Wajib pajak pun mengungkapkan kendala dan tantangannya saat berburu cengkih. Nah, salah satu poin yang disepakati adalah kita memberi jalan wajib pajak untuk berkenalan dengan wajib pajak pemasok cengkih dengan harga lebih kompetitif. Jadwal pertemuan berikutnya pun dibuat. Tak lama berselang kita langsung menghubungi pengampu wajib pajak di kantor lain untuk menawarkan kesempatan ini ke wajib pajaknya.
Di ruangan lain juga sedang asyik berbincang sesama pengampu wajib pajak, yang satu pengampu wajib pajak jasa konstruksi, yang lainnya pengampu wajib pajak perbankan. Yang satu membicarakan kebutuhan pendanaan jasa konstruksi yang kebenaran perolehan kontraknya telah dipastikan. Yang lainnya membutuhkan informasi penyaluran kelebihan dana yang disimpan oleh wajib pajak perbankan.
Sore hari menjelang ketika jadwal pingpong bersama pegawai Kantor Kementerian Agama Kota diselenggarakan. Kebetulan, sore ini saatnya kita bertandang. Organisasi sangat menganjurkan hubungan informal dengan berbagai pihak dengan tujuan mengumpulkan informasi yang relevan. Pertandingan pingpong jadi jalan kita saling bertukar informasi. Pertemuan sebelumnya kita dijanjikan daftar jamaah haji yang menggunakan fasilitas undangan serta dikenalkan dengan kumpulan alumninya.

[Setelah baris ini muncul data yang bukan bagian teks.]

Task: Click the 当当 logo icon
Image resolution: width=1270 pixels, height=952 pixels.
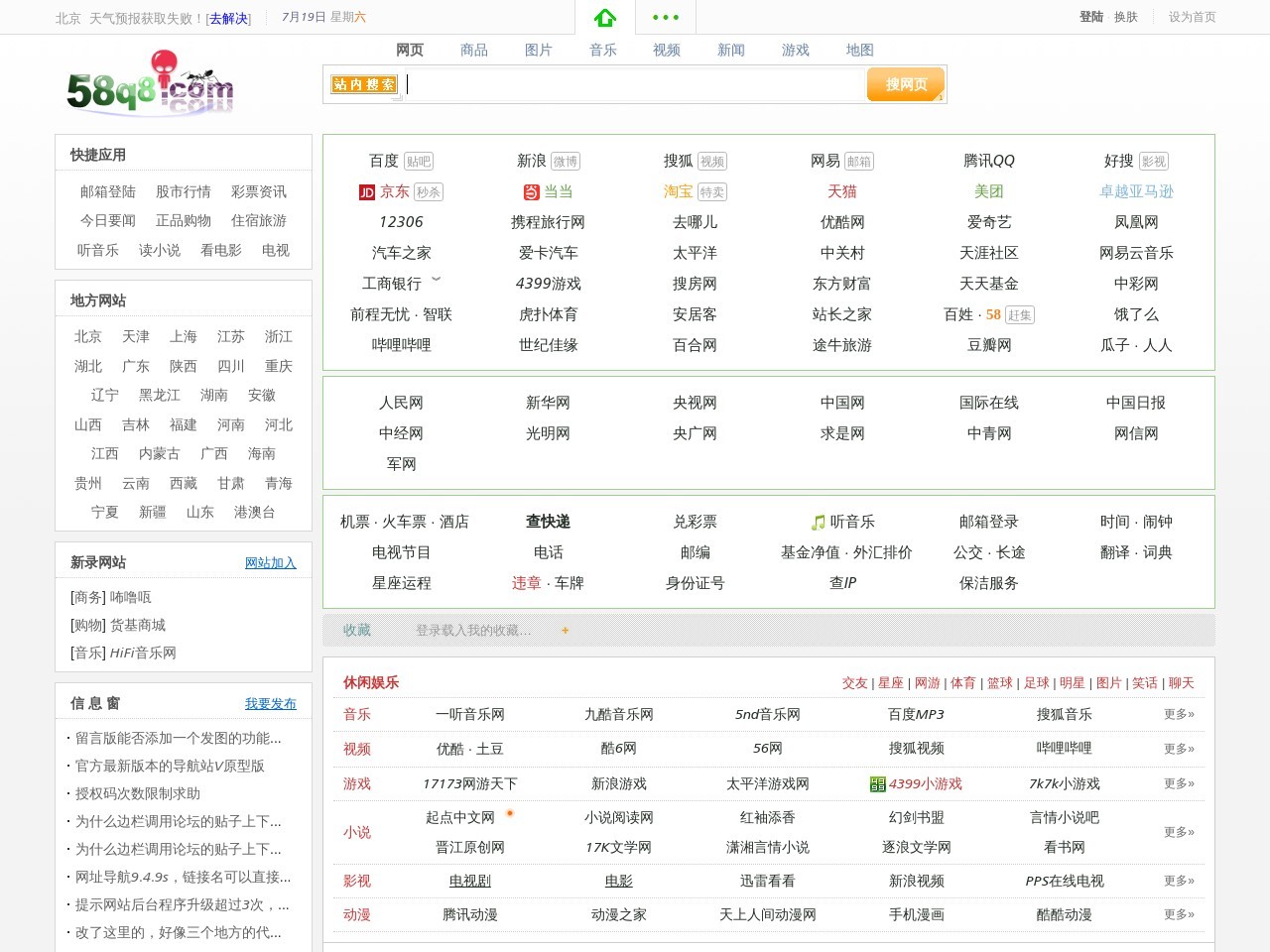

Dari data awal yang kita peroleh diperkirakan banyak jamaah haji yang rupanya sudah lama jadi usahawan. Namun sayangnya, mereka kurang cakap dalam hal pencatatan dan pembukuan. Maka kita hubungi rekan kita di kehumasan untuk meminta bantuan kawan-kawannya di kampus dermawan menyediakan tenaga pelatihan. Nah, sekalian sore ini kita ajak tandang, tiada lain tiada bukan untuk kita kenalkan ke kawan-kawan jamaah haji via undangan.
Tibalah giliranku bermain. Sudah lama aku tak memegang bet. Permainanku lebih ke kesenangan daripada berpingpong serius. Posisiku menerima servis, alhamdulillah bisa aku kembalikan. Hanya saja bolanya menjadi tanggung dan langsung dismes ke arah badan. Aku tak sempat menghindar pantulan bola dari meja mengenai lengan kanan. Rasa sakitnya agak lumayan dan ternyata membuatku bergumam dan memejam kemudian kubuka mataku pelan-pelan. Ternyata aku tak berdiri melainkan terlentang di atas ranjang dan di sampingku si bungsu memukul-mukul lenganku yang kanan, membangunkanku. Ah, ternyata yang tadi kualami baru mimpi.
Kukira paradigma dengan wajib pajak telah berubah dari meminta menjadi membantu. Dari curiga menjadi menduga. Dari mengawasi menjadi pemerhati. Dari lawan menjadi kawan. Mengkristal menjadi hasrat yang menyala-nyala membantu pihak lain, utamanya wajib pajak untuk memaksimalkan potensi sumber daya yang dimilikinya.
Semoga reformasi kali ini, awal jalan ke arahnya.
*) Tulisan ini merupakan pendapat pribadi penulis dan bukan cerminan sikap instansi tempat penulis bekerja.